Il forme un duo particulièrement fusionnel avec la soprano Axelle Fanyo qui incarne la Mère de l’enfant mort. Immédiatement émouvante par sa présence scénique, elle porte son chant avec intensité, offrant des aigus aussi déchirants que délicats lors du terrible témoignage de cette femme impuissante devant l’agonie de sa fille recouverte d’acide. La voix est lumineuse et claire, également en swahili (l'opéra est annoncé en français) sur un accompagnement orchestral particulièrement sombre, presque en décalage mais très évocateur.
Lauren Michelle en avocate impressionne également par sa maîtrise technique et son soin de la diction avec des aigus bien présents et une interprétation investie et convaincante. Son personnage est tiraillé par le système corrompu contre lequel elle se sent impuissante et pourtant coupable de ne pas parvenir à préserver son idéal. Le "chauffard" incarné par Katarina Bradić ne manque pas non plus de toucher visiblement le public. Ce protagoniste est dépeint sous un jour humain, victime collatérale aussi.

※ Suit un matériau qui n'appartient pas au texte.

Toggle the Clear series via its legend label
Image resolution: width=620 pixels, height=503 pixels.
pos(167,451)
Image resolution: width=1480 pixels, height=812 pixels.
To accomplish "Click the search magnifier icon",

La mezzo-soprano fait montre d'une grande maîtrise de son instrument, avec des sauts de registre acrobatiques soulignant les angoisses – et peut-être la folie – de son personnage, entre graves saisissants et ses aigus particulièrement brillants. La femme du directeur, incarnée par Idunnu Münch, est un rôle plutôt "ingrat", oscillant entre compassion et impuissance d’une dirigeante d’ONG : elle n’est pas tout à fait au fait de la tragédie et encore moins de l’implication de l’entreprise de son mari, et reste persuadée que son geste de fonder une école est le meilleur qu’elle puisse offrir. Son texte se fait clair, son chant souple et tendre avec un large vibrato et une pointe de piquant qui caractérise aussi son timbre satiné.

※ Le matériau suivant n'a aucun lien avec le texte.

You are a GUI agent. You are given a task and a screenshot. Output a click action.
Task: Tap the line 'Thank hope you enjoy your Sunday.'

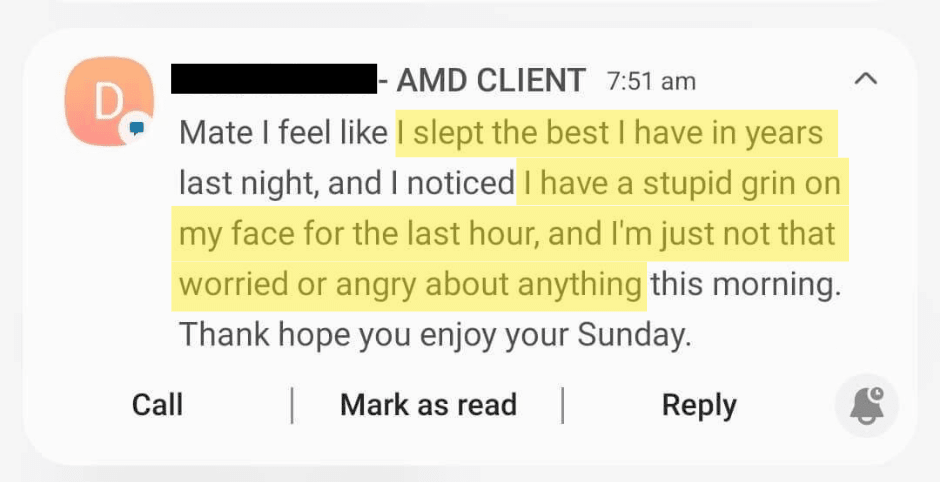(435, 335)
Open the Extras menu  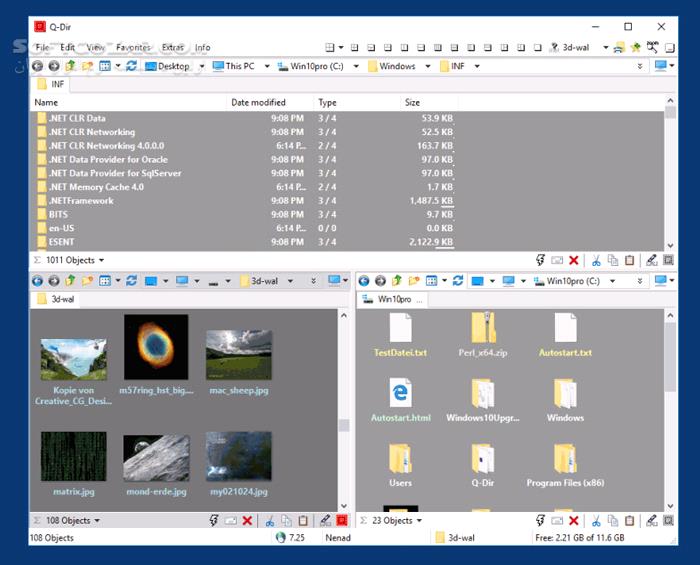click(x=173, y=47)
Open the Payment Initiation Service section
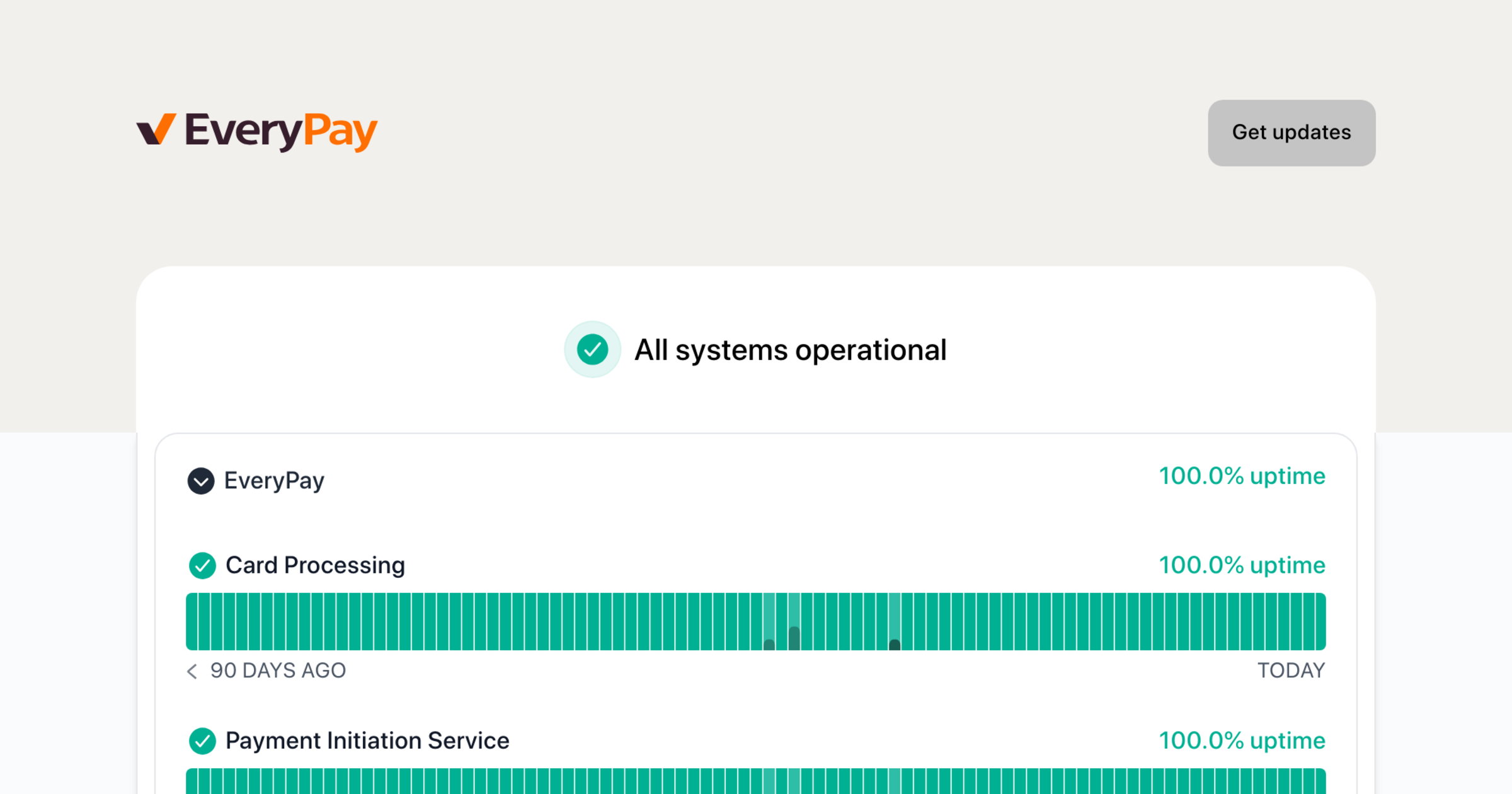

Le directeur est interprété par l’américain Peter Tantsits, qui garde un léger accent dans le texte chanté comme parlé. Son interprétation scénique correspond à la nervosité et à l’indécision de son personnage, paraissant sincère dans ses valeurs mais incapable de lutter contre les intérêts économiques dont il bénéficie. Ces aspects dramaturgiques peuvent justifier la force qu’il met dans ses aigus et sa gestuelle un peu gauche, avec tout de même un timbre riche en harmoniques.

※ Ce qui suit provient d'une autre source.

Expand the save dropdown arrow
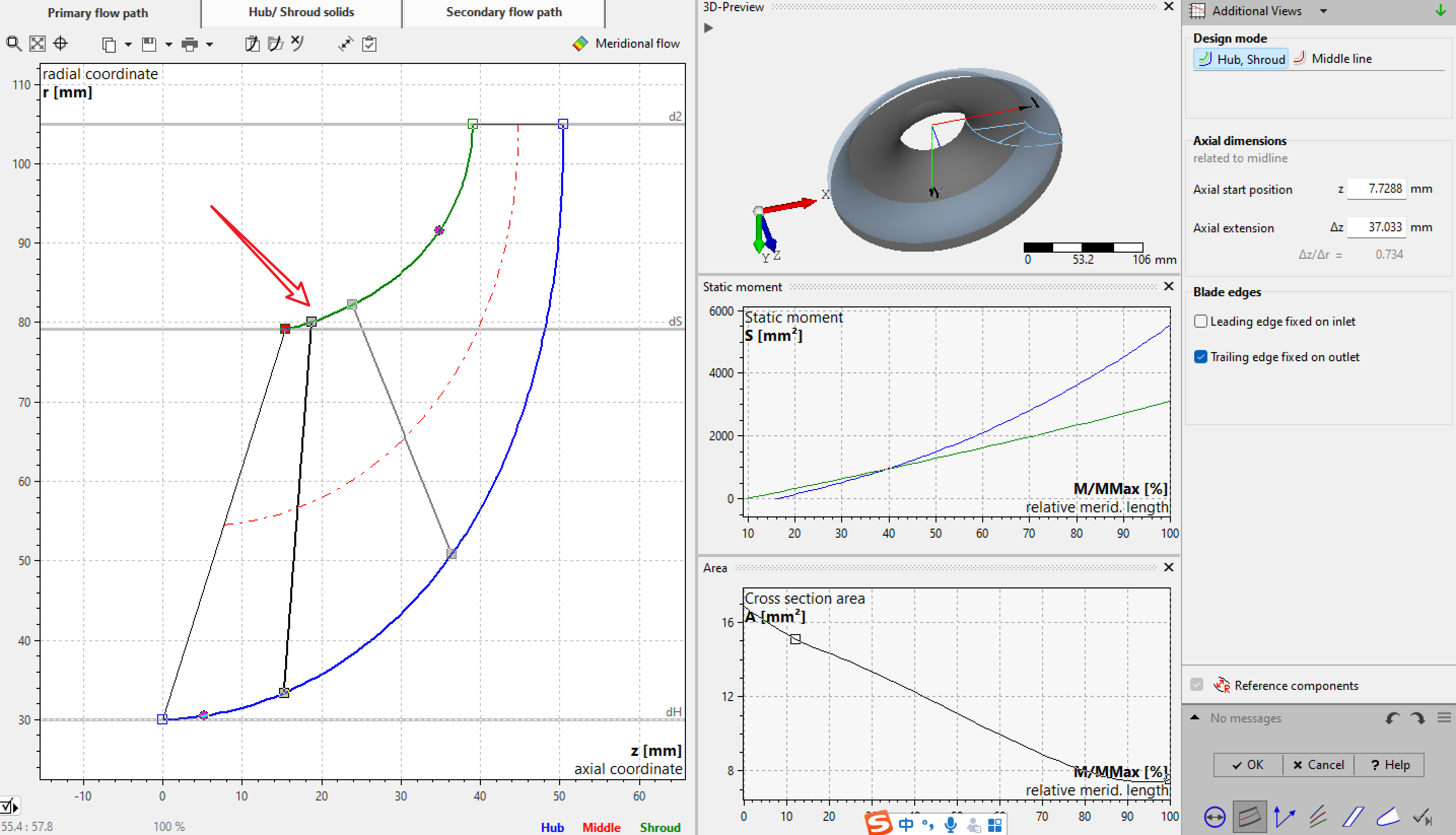 coord(168,44)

Sir Willard White offre sa voix puissante, noble et profonde au prêtre. La largesse de son timbre empêche parfois la bonne compréhension de son texte mais il ne perd jamais en autorité (ni de son imposant charisme). Son assistant jeune prêtre, incarné par Simon Shibambu, possède également un timbre sombre, chaud, profond et bien présent.
Préparé par Mark Biggins, le Chœur du Grand Théâtre de Genève se montre sobre, sérieux, très homogène, participant à colorer les interventions des solistes et offrant un beau moment choral lors de la scène finale « Il n’y a qu’une seule route ici » Sous la direction experte de Titus Engel, l’Orchestre de la Suisse Romande exécute cette musique dense, rythmée et très exigeante avec beaucoup de conviction. L’équilibre avec le plateau est idéal, offrant des accompagnements adéquats et des interludes très efficients pour amplifier l’expressivité de cette tragédie sans toutefois jamais tomber dans le pathos.
Le public genevois paraît certes exigeant, et s'il ne se montre pas enthousiaste, il salue longuement cette production audacieuse et poignante.